TorusE: Knowledge Graph Embedding on a Lie Group
Ebisu, Takuma (SOKENDAI (The Graduate University for Advanced Studies)) | Ichise, Ryutaro (National Institute of Informatics)
Knowledge graphs are useful for many artificial intelligence (AI) tasks. However, knowledge graphs often have missing facts. To populate the graphs, knowledge graph embedding models have been developed. Knowledge graph embedding models map entities and relations in a knowledge graph to a vector space and predict unknown triples by scoring candidate triples. TransE is the first translation-based method and it is well known because of its simplicity and efficiency for knowledge graph completion. It employs the principle that the differences between entity embeddings represent their relations.
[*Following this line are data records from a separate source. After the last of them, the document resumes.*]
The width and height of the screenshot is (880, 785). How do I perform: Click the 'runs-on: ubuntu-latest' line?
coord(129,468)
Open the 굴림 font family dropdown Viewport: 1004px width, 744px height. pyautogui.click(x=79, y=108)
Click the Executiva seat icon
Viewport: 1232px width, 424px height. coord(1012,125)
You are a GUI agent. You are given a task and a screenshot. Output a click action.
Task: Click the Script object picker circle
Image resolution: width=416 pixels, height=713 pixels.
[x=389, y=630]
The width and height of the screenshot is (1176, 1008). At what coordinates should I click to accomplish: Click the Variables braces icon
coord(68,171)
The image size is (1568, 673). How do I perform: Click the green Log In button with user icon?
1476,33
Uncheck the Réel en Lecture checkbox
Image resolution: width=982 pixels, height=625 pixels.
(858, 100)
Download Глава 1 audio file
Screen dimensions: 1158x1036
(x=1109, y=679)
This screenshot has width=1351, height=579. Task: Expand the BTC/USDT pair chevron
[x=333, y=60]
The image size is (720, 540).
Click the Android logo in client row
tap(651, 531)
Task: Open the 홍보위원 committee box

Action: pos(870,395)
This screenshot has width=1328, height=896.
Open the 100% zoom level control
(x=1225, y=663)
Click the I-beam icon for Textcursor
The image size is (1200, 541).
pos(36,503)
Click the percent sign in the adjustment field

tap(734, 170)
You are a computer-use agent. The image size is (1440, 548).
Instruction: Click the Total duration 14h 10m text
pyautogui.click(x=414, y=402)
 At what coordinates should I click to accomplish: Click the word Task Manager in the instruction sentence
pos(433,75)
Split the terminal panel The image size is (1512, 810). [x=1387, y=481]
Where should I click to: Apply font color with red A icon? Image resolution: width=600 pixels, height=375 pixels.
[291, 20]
The principle seems very simple, but it can effectively capture the rules of a knowledge graph. However, TransE has a problem with its regularization. TransE forces entity embeddings to be on a sphere in the embedding vector space. This regularization warps the embeddings and makes it difficult for them to fulfill the abovementioned principle. The regularization also affects adversely the accuracies of the link predictions. On the other hand, regularization is important because entity embeddings diverge by negative sampling without it. This paper proposes a novel embedding model, TorusE, to solve the regularization problem. The principle of TransE can be defined on any Lie group. A torus, which is one of the compact Lie groups, can be chosen for the embedding space to avoid regularization. To the best of our knowledge, TorusE is the first model that embeds objects on other than a real or complex vector space, and this paper is the first to formally discuss the problem of regularization of TransE. Our approach outperforms other state-of-the-art approaches such as TransE, DistMult and ComplEx on a standard link prediction task. We show that TorusE is scalable to large-size knowledge graphs and is faster than the original TransE.